Cerita: Lahan yang Menangis



Di sebuah desa di tanah Nusantara pada masa kolonial, hidup sebuah keluarga kecil yang terjebak dalam penderitaan. Matahari bersinar terik di atas kepala, namun tanah yang pijak mereka terasa lebih menghanguskan daripada cahaya langit—karena tanah itu bukan milik mereka, melainkan tanah yang dipaksakan untuk mereka kelola demi keuntungan penjajah.


Seorang ayah kurus kering, tulangnya menonjol seolah tubuhnya hanya tinggal rangka yang dibungkus kulit. Di sebelahnya, istrinya yang renta dan lemah, tetap mengulurkan tangan alat bajak sederhana, meski tangannya gemetar kelelahan. Kedua anak kecil mereka berdiri tanpa baju, memegang keranjang kecil berisi hasil panen yang tak secukupnya. Itu pun bukan seluruhnya hak mereka—hanya sisa dari kewajiban yang harus diserahkan.


Di belakang mereka, berdiri tegak untuk tentara kolonial. Seragam rapi, sepatu mengkilap, senapan panjang di tangan. Mereka tidak bekerja, tapi mereka memaksa orang lain untuk bekerja. Wajah mereka dingin, seolah tak ada rasa kasihan menyaksikan rakyat yang sudah hampir kehilangan tenaga dan harapan.


Ayah itu menatap lurus ke depan, bukan pada tentara, bukan pada tanah, tetapi pada masa depan yang entah seperti apa. Dia tahu, jika dia berhenti bekerja, keluarganya bisa kehilangan lebih banyak dari sekedar makanan. Ibu itu menunduk dengan tubuh lemah, tetapi matanya menyimpan doa agar kelak, anak-anaknya tak lagi merasakan perbudakan penjajahan.

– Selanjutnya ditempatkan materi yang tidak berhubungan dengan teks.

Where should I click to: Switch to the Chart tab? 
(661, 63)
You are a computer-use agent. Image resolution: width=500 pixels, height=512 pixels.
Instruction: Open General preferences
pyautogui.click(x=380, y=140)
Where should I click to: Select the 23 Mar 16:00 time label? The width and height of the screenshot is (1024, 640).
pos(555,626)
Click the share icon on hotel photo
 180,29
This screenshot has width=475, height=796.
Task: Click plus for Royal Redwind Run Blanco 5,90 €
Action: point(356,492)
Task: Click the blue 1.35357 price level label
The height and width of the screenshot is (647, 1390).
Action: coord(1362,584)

Anak-anak itu berdiri diam, belum mengerti arti kata “penjajahan,” namun mereka merasakan lapar, lelah, dan ketakutan. Mereka tidak tahu bahwa suatu hari, tanah yang penuh air mata ini akan kembali menjadi milik bangsanya sendiri—namun dengan harga yang sangat mahal.

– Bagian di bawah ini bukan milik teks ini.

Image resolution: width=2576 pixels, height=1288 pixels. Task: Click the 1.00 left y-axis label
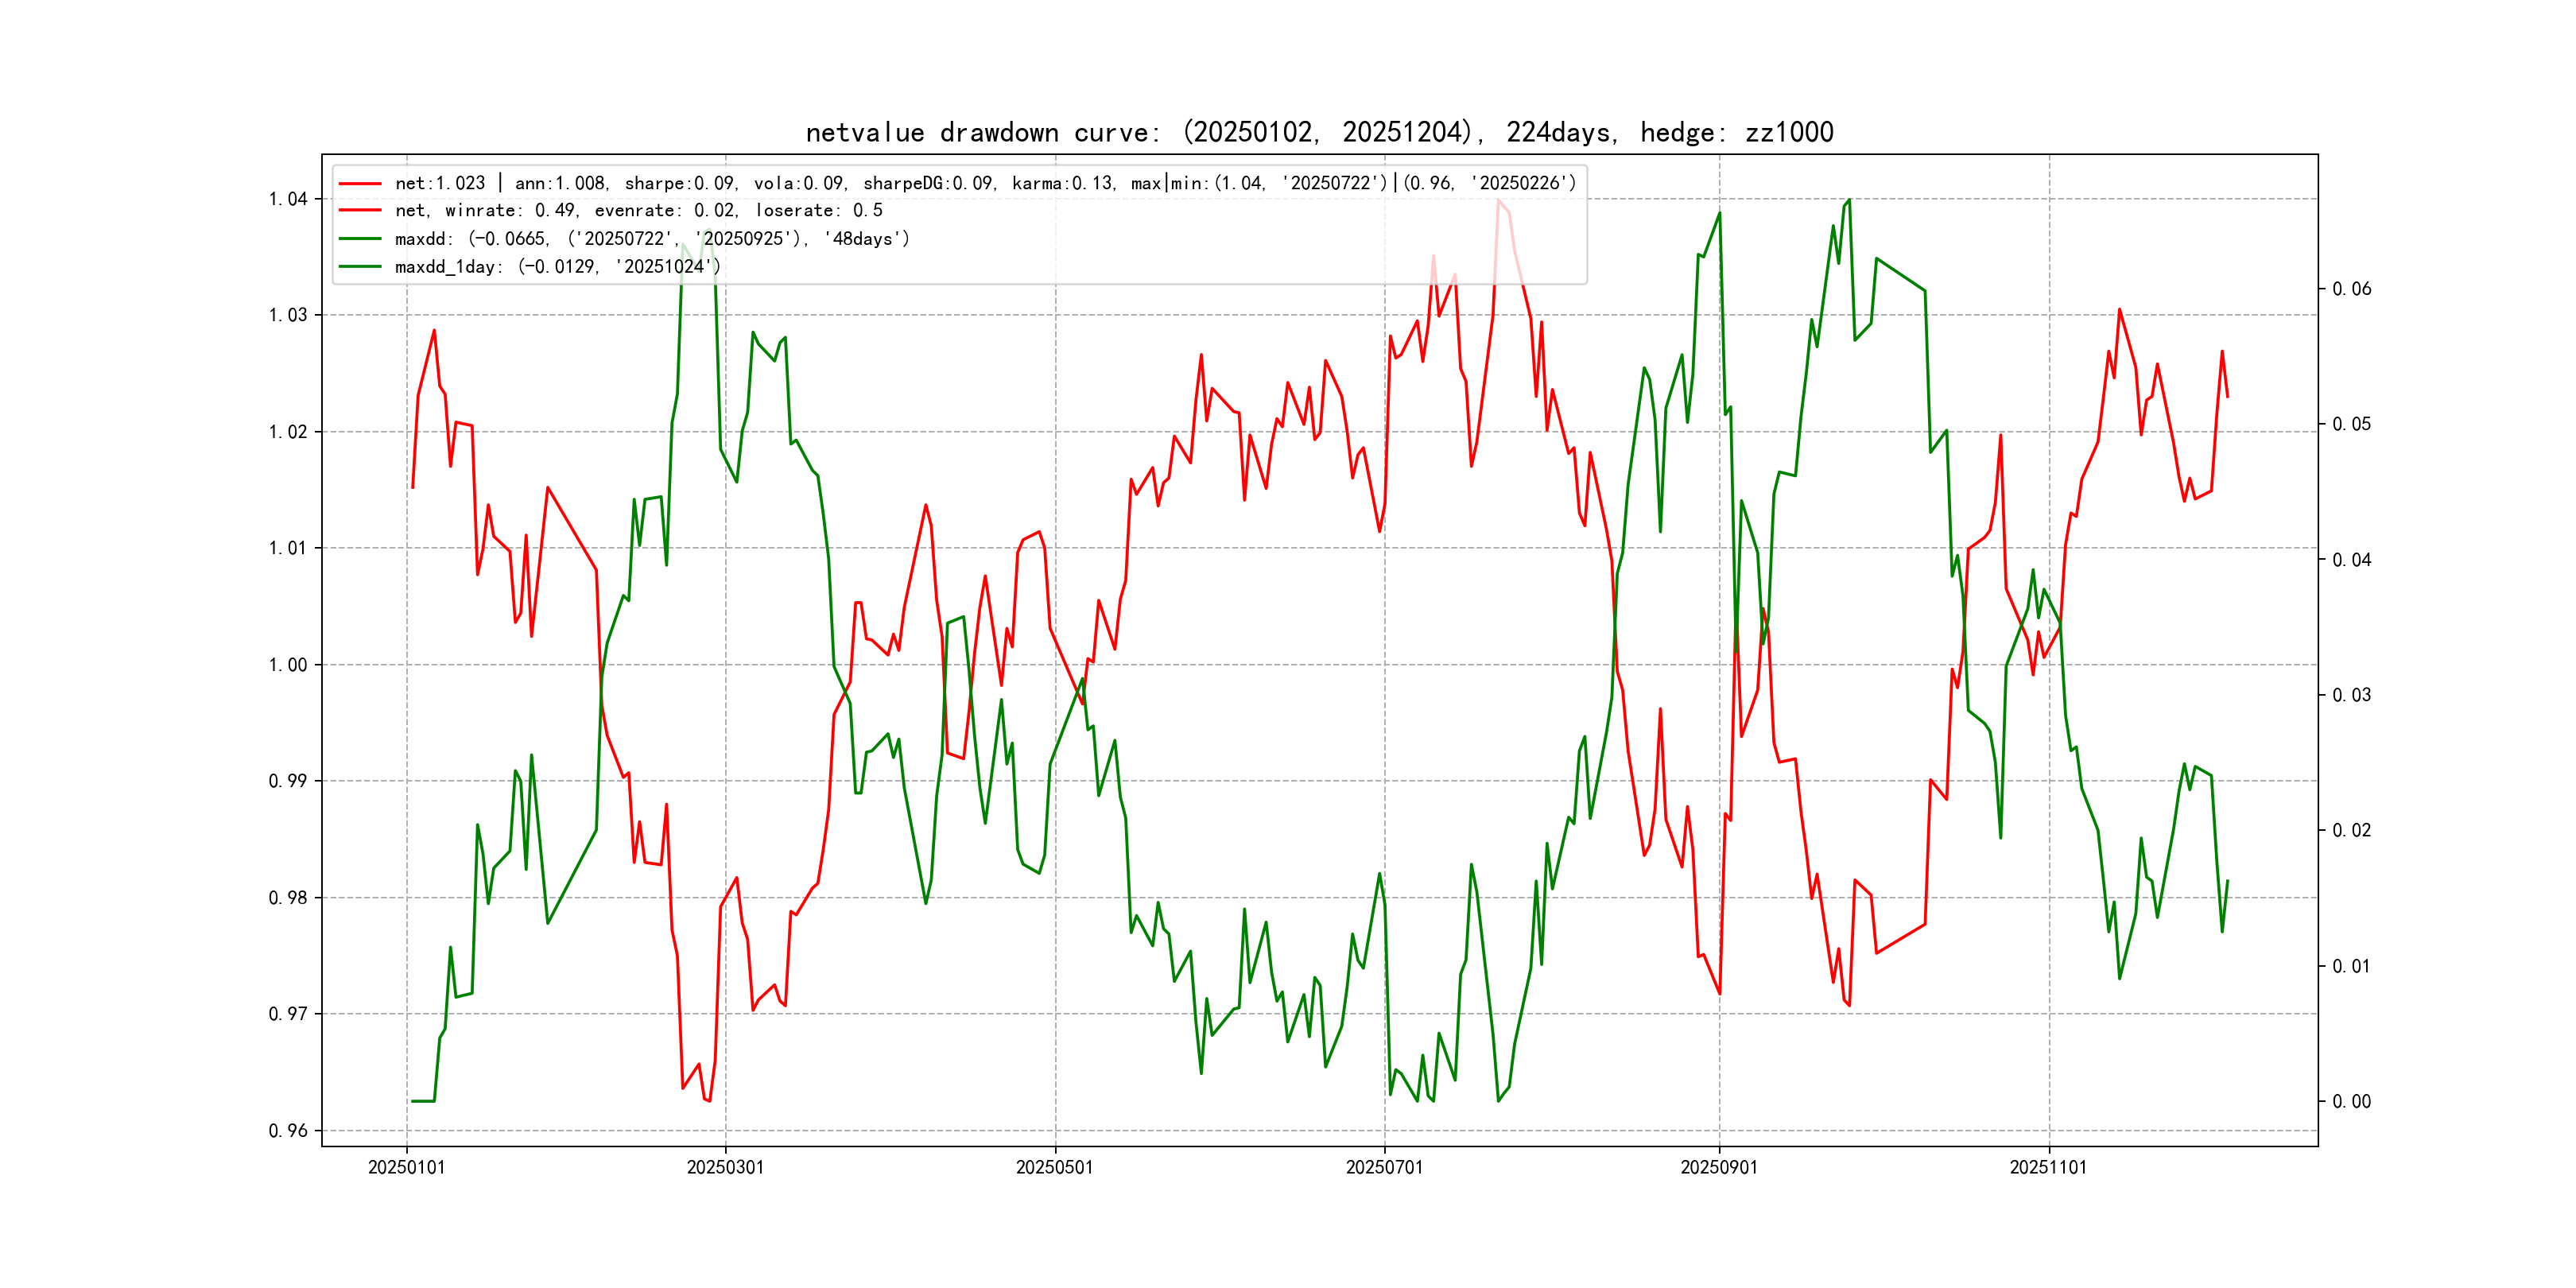click(x=287, y=665)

Hari itu, sawah bukan hanya tempat cocok ditanam. Sawah menjadi saksi ketidakadilan, tempat di mana manusia menjadi budak di tanah leluhurnya sendiri.


Namun dalam setiap langkah kaki yang lemah, ada doa, ada harapan, dan ada keberanian diam-diam. Karena meski tubuh mereka diperintah, hati dan mimpi mereka tetap merdeka.